- **Data for this exercise**:

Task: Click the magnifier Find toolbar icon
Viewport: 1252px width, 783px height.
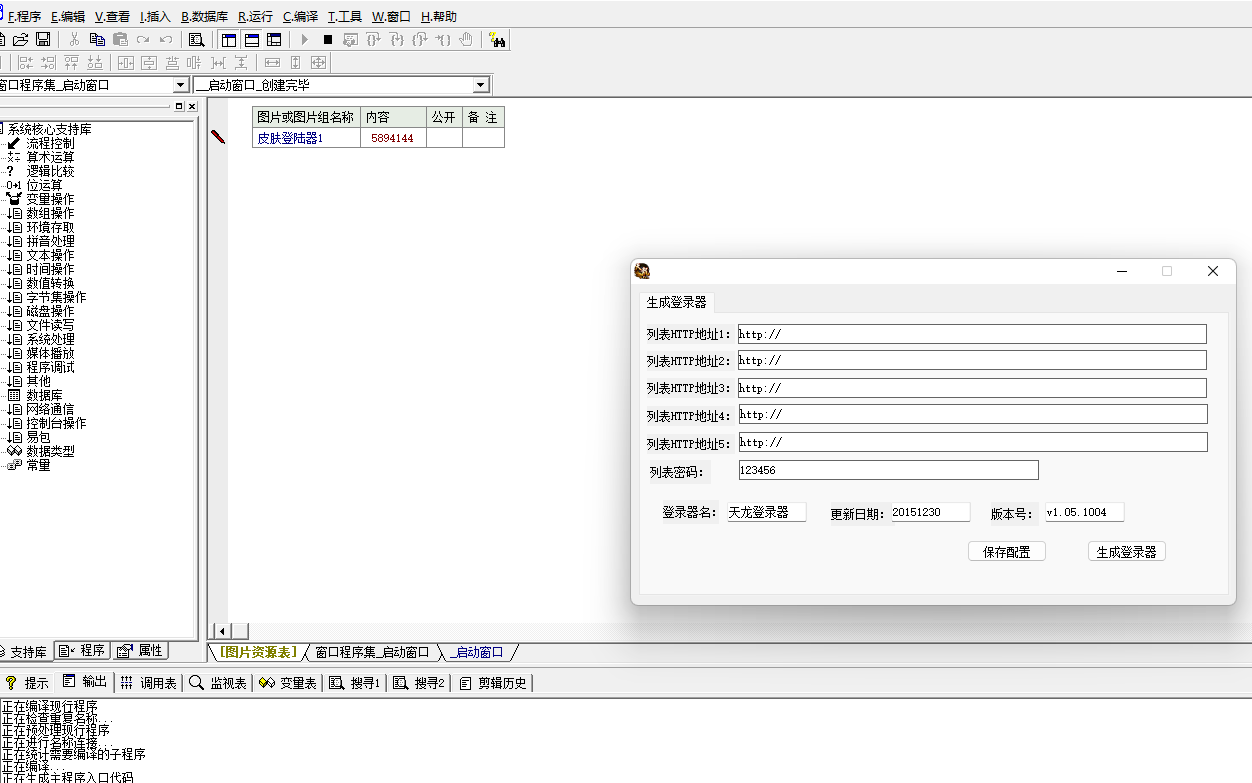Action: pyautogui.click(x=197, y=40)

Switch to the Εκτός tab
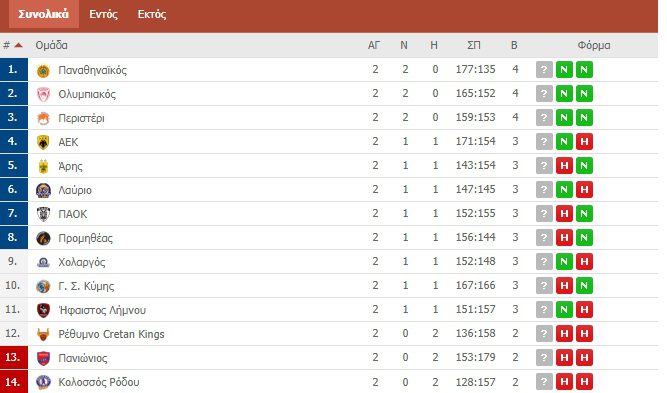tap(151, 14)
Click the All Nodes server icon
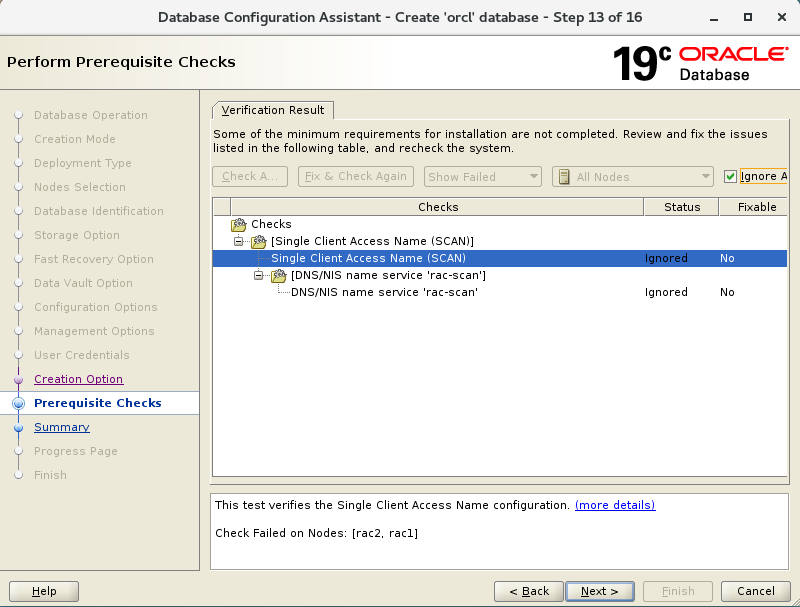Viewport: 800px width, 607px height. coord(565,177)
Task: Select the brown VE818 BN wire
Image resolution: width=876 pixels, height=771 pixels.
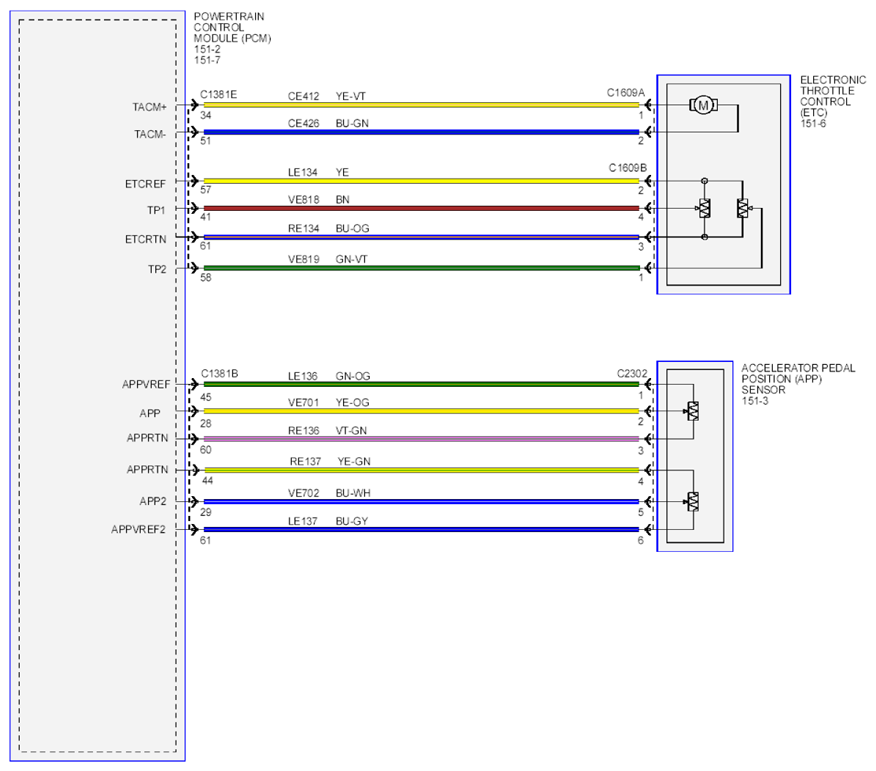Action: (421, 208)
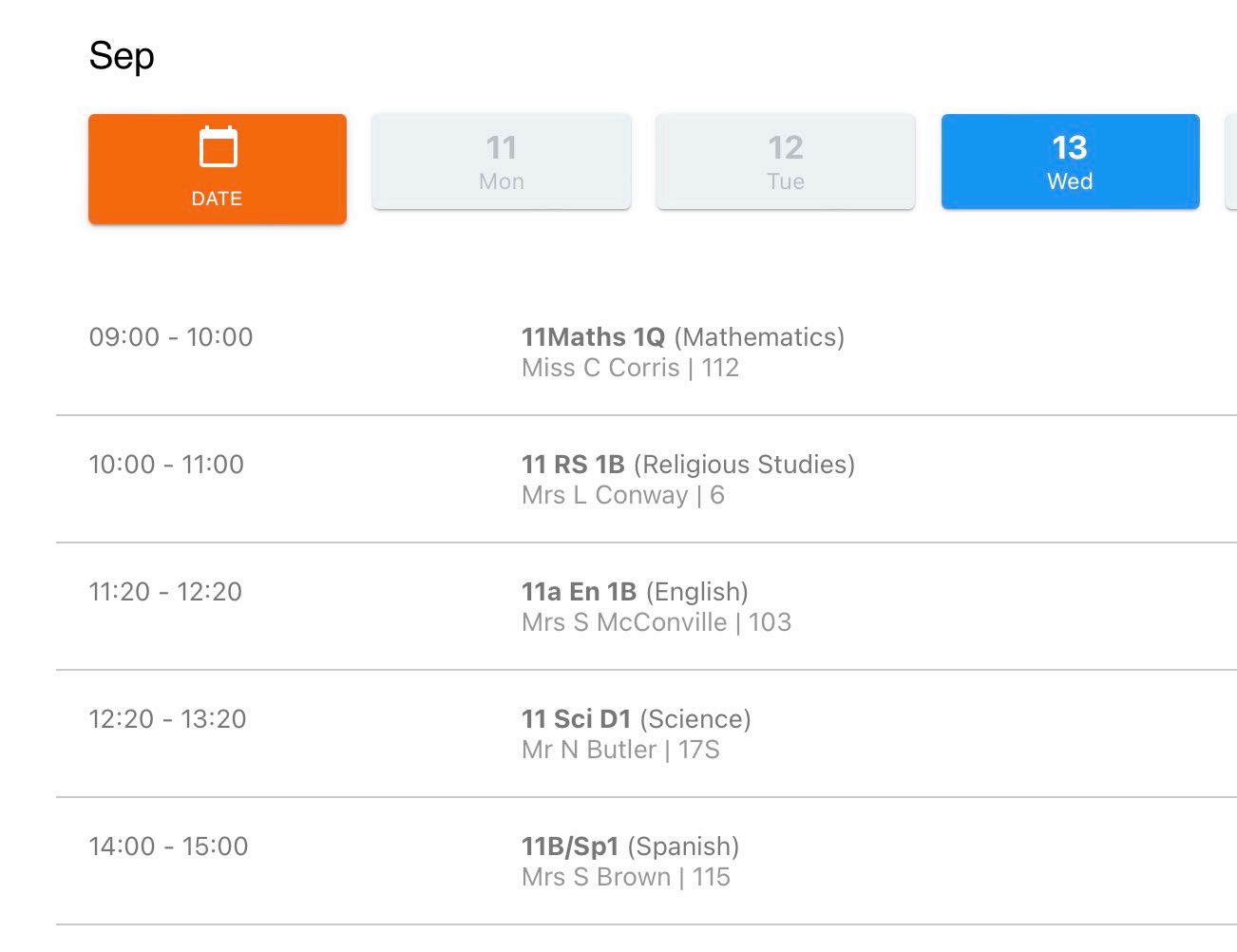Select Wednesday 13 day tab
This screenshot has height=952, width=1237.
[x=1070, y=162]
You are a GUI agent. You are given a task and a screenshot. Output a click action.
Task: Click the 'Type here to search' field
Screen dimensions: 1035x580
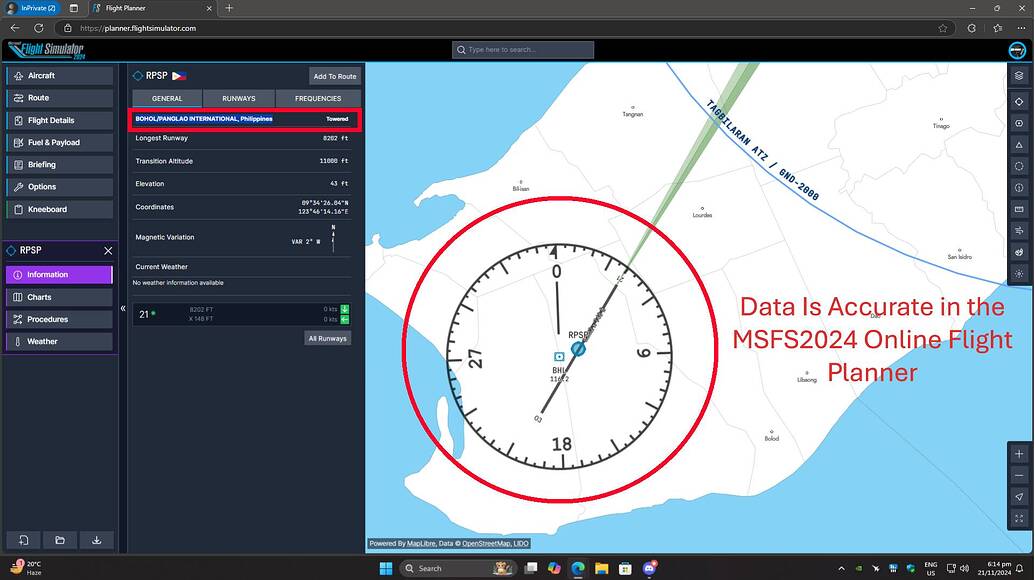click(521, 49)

* * *

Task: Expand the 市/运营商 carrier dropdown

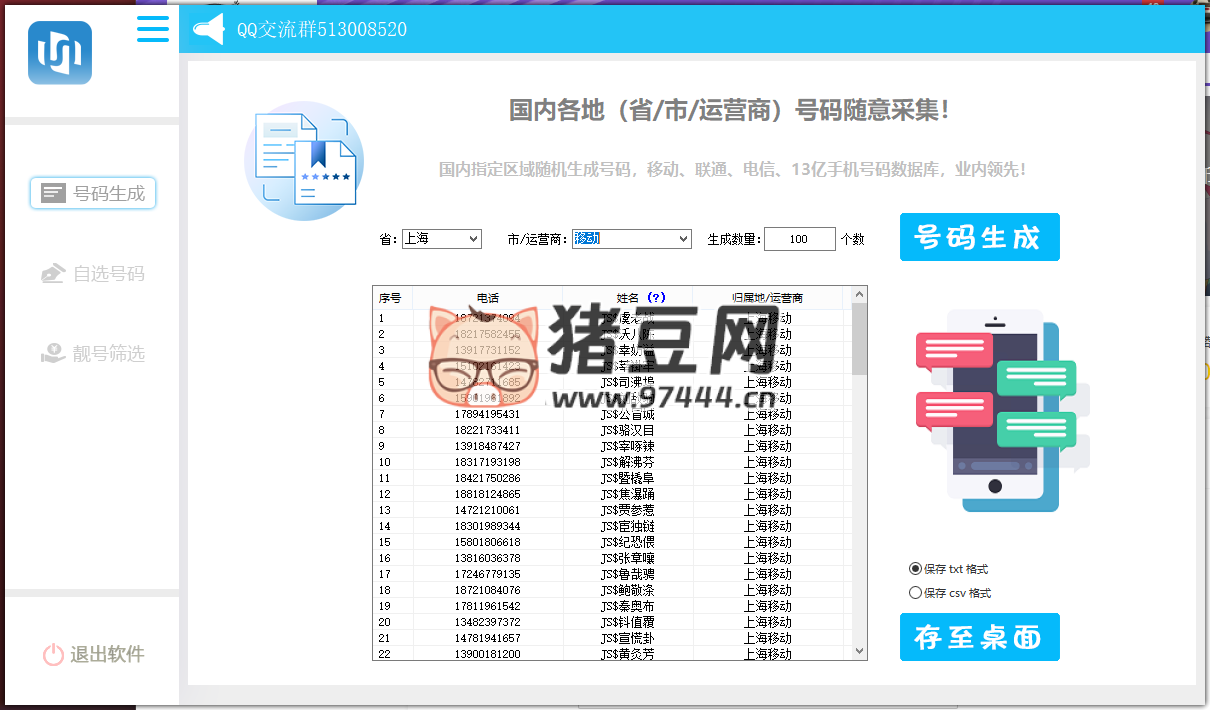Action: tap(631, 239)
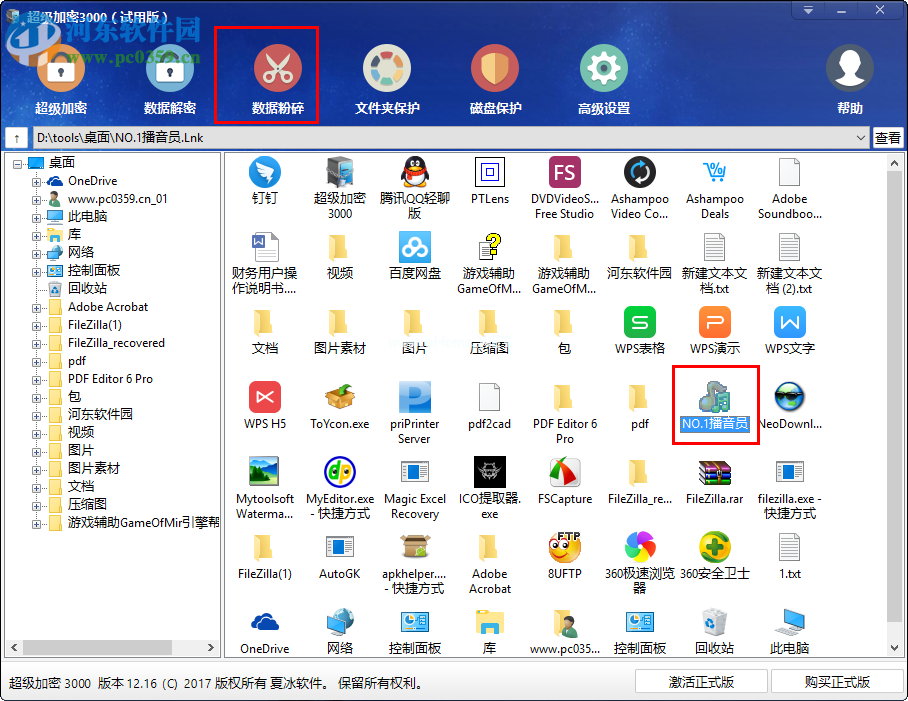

- **Goal of the exercise**: Print from the line containing "Viewport: 1252px width, 783px height." through the line containing "Task: Select the brown VE818 BN wire" in the data above, exactly as the lines stand, and omit every picture.

- **Task output**:
Viewport: 1252px width, 783px height.
Action: pyautogui.click(x=197, y=40)

Switch to the Εκτός tab
tap(151, 14)
Click the All Nodes server icon
Viewport: 800px width, 607px height. coord(565,177)
Task: Select the brown VE818 BN wire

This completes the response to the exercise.